Oil and gas extraction jobs generally track the number of oil and gas wells drilled. With the exception of the Jeffords case, domestic crude oil and natural gas production and drilling closely track the pattern and levels in the reference case. As a result, the difference in employment in the oil and gas extraction industry for the Carper and Inhofe cases ranges from 2,900 additional to 2,700 fewer jobs than the reference case in any year. Cumulatively from 2003 through 2025, the number of oil and gas extraction job-years is higher than in the reference case by 7,000 job-years (0.09 percent) in the Inhofe case; 16,000 job-years (0.2 percent) in the Carper International case; 21,000 job-years (0.3 percent) in the Carper Domestic case; and 80,000 job-years (1.0 percent) in the Jeffords case.
In the Jeffords case, from 2009 through 2015, oil and gas wells, and therefore jobs, are notably higher than in the reference case in response to a relatively short surge in prices.

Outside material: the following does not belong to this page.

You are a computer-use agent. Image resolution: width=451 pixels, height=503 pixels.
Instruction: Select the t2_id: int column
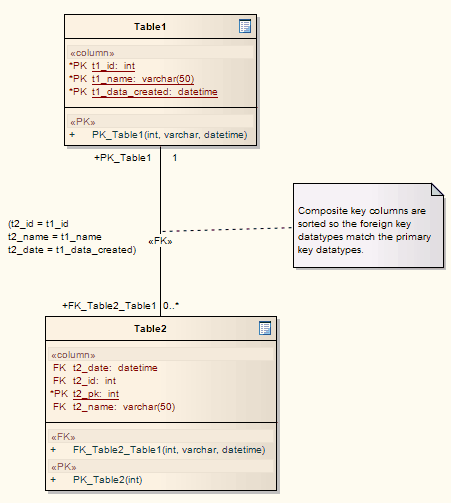click(x=84, y=381)
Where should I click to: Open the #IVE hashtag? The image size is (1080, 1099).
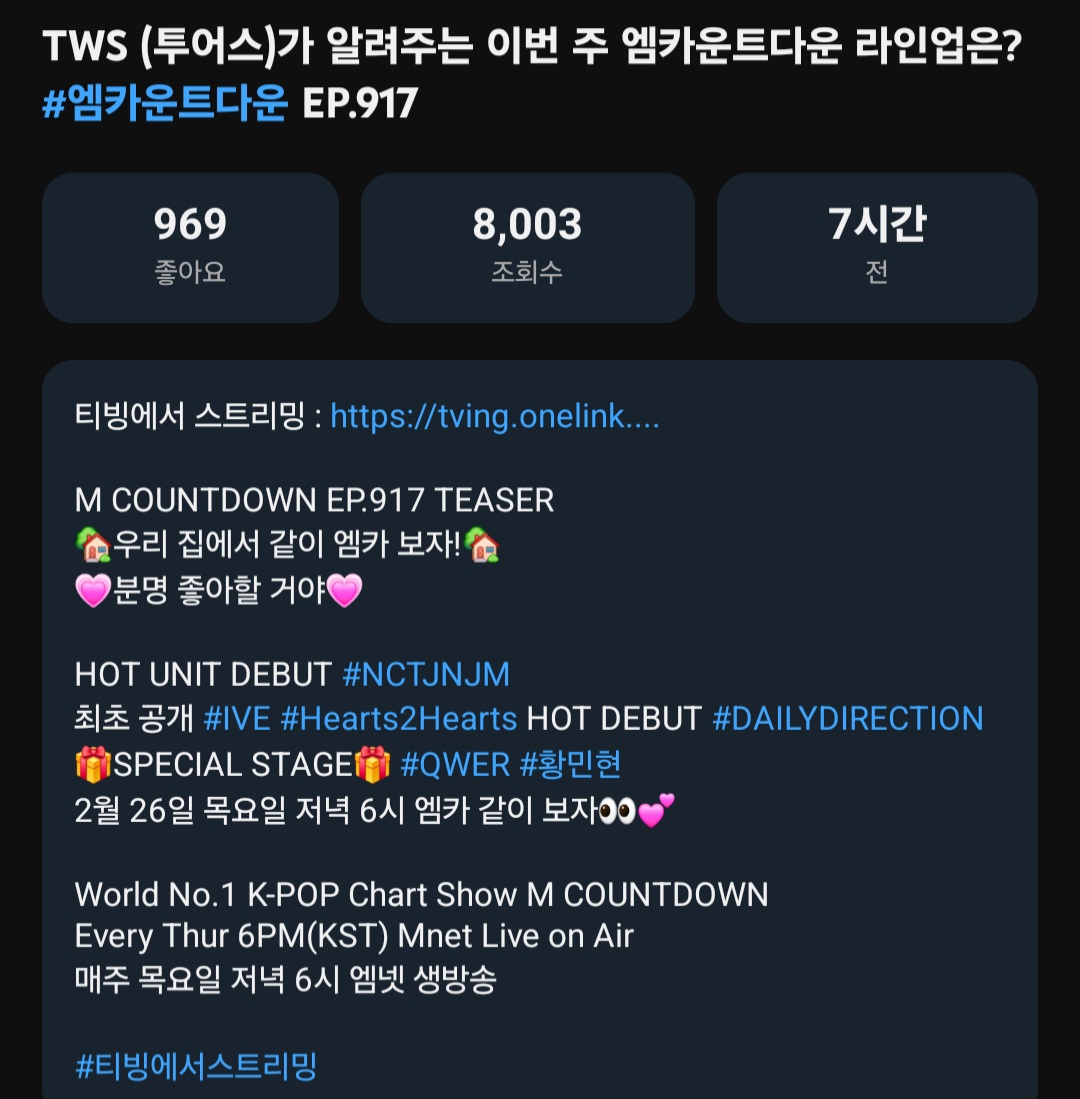click(x=237, y=718)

The increase is greatest in 2010 at 30,000 jobs. The increased drilling activity allows for notably higher production levels in the 2011 to 2018 time frame. However, by 2017 and through the end of the forecast period, the number of oil and gas extraction jobs in the Jeffords case is lower than the reference case by at most 12,000 jobs due to alternative generation technologies, including renewables and nuclear, competing with natural gas for the generation market.

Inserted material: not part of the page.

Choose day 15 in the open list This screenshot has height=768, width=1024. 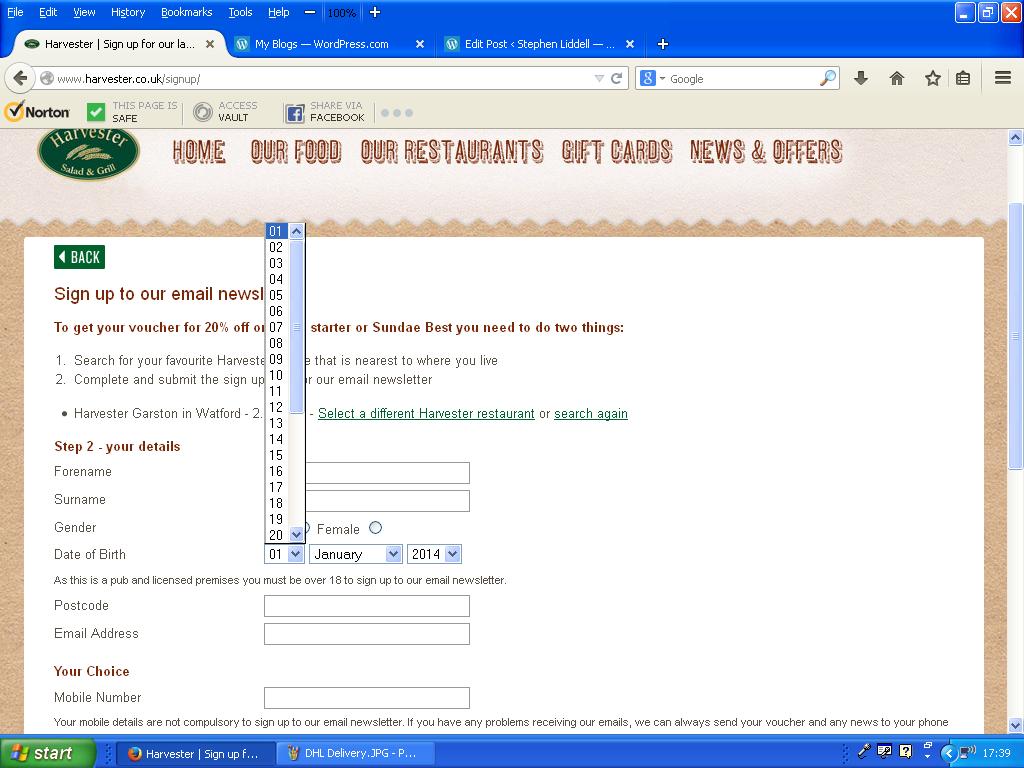click(276, 455)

Though difficult to quantify, increased employment in the renewable fuels industry is expected to occur in response to policies to reduce power sector emissions of NOx, SO2, Hg, and, particularly, CO2. In the Inhofe case, the change would likely be small because the increase in renewable generation relative to the reference case is not large. In the Carper and Jeffords cases the impacts would be larger. However, most renewables, including geothermal, hydroelectric, landfill gas, solar, and wind for example, are not supported by continuous renewable energy extraction industries which tend to be labor intensive. Only biomass involves notable labor in energy production, such as for energy crops or for separating, preparing, and transporting various agricultural and forest wastes. Also, employment declines at retiring coal plants will be at least partially offset by growing employment at the natural gas, renewable and, in the Jeffords case, nuclear plants that are added.